> [EXTRAIT CHOISI]
──────
Dans une décision majoritaire rendue le 3 octobre 2019[1], la Cour d’appel traite de l’admissibilité en preuve d’une vidéo de filature obtenue en dehors du milieu de travail en vertu de l’article 2858 C.c.Q.

La majorité des juges concluent que l’employeur était justifié de procéder à une filature suite aux recommandations de son médecin qui remettait fortement en doute la crédibilité de la salariée.

Faits et décisions des instances inférieures

La salariée occupe un poste de préposée aux bénéficiaires et doit s’absenter pour un problème à l’épaule. À son arrivée au bureau du médecin désigné par l’employeur, ce dernier se trouve dans son véhicule par hasard et l’observe. Après l’avoir examinée, le médecin de l’employeur est d’avis que la salariée simule l’ensemble de ses symptômes et qu’elle est apte à exercer ses fonctions sans restriction et limitation. Il recommande à l’employeur qu’une filature soit entreprise rapidement.

Suite à une journée de filature, l’employeur congédie la salariée aux motifs que cette dernière a fait de fausses et frauduleuses représentations quant à son état de santé et sa capacité à exercer son travail.

L’arbitre doit décider de l’admissibilité des faits constatés lors de la filature. Il analyse principalement les rapports de médecin de l’employeur ainsi que la conduite et la crédibilité de ce dernier. L’arbitre reconnaît que l’employeur avait un motif rationnel de confirmer la situation alléguée par la salariée. Cependant, il exclut de la preuve la vidéo issue de la filature, car il considère que la seule impression du médecin de l’employeur ne constitue pas un motif raisonnable pour lequel l’employeur pouvait s’autoriser de procéder à une filature.

La Cour supérieure infirme la décision arbitrale, jugeant plutôt que l’employeur avait des motifs raisonnables de procéder à la filature et que la vidéo ne violait pas son droit à la vie privée.

Analyse par la Cour d’appel

Dans une décision majoritaire, la Cour d’appel rejette l’appel et confirme la décision de la Cour supérieure.
──────
> [SECTION DES DONNÉES]
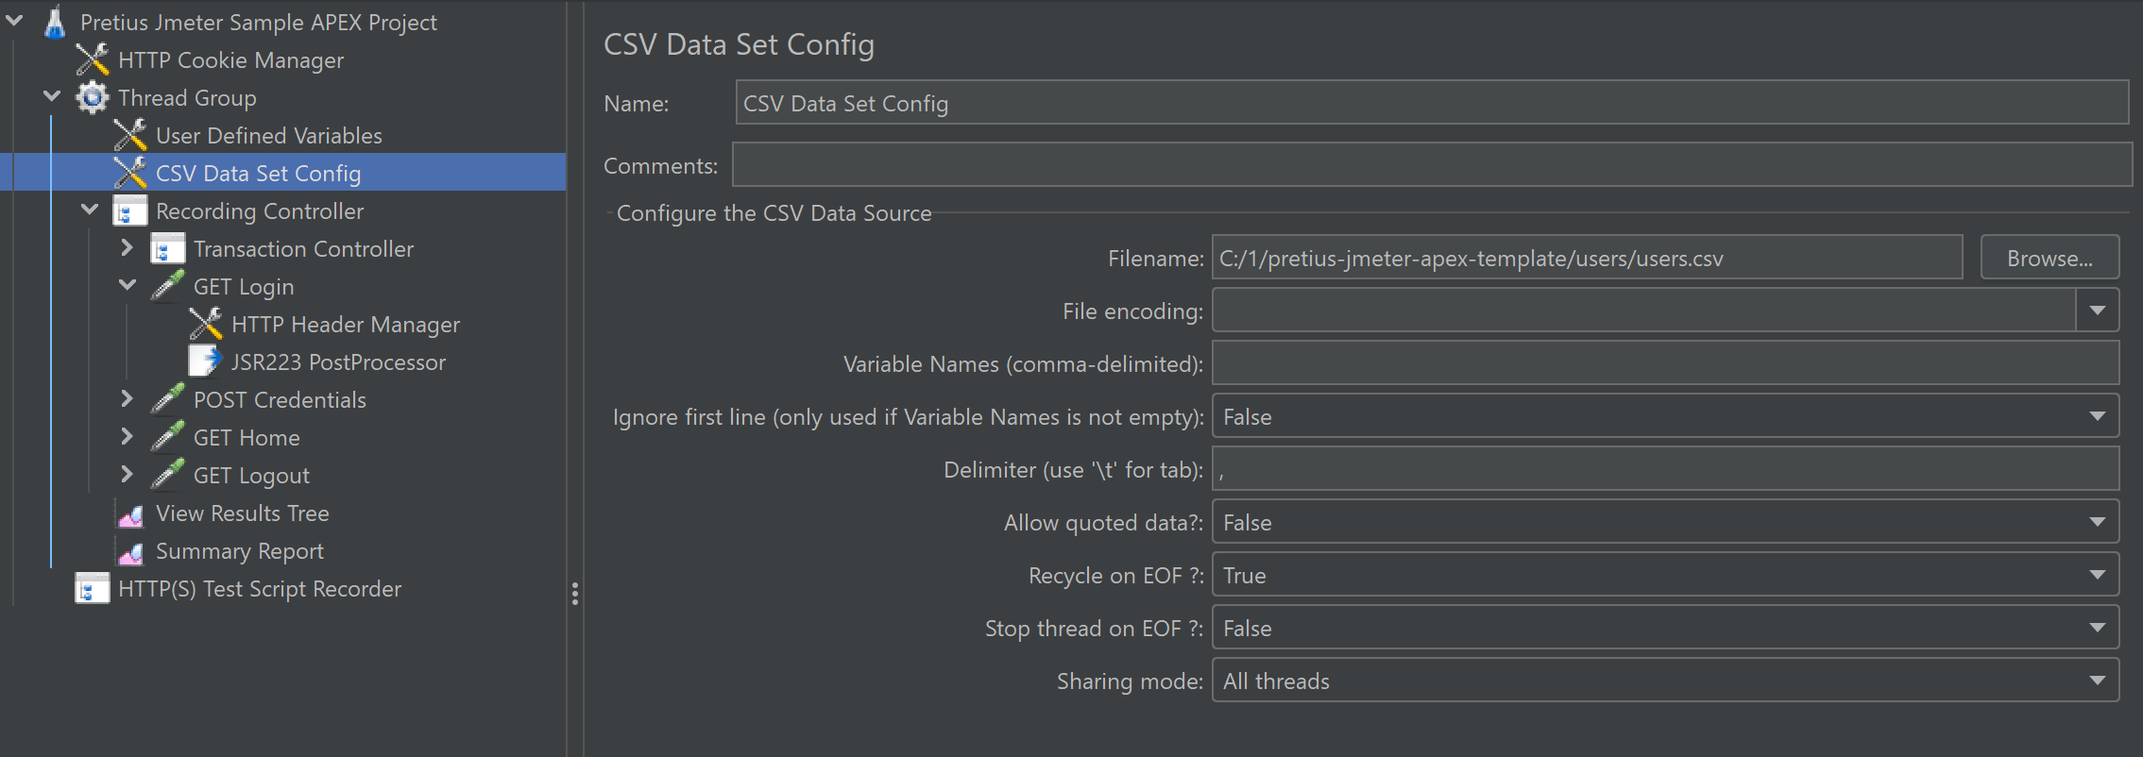2143x757 pixels.
Task: Expand the POST Credentials node
Action: (x=128, y=399)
──────
> [TÂCHE] D'après l'extrait choisi, pour quelle raison l'employeur congédie-t-il la salariée après la journée de filature ?

> [RÉSULTAT] Parce qu'elle a fait de fausses et frauduleuses représentations quant à son état de santé et à sa capacité à exercer son travail.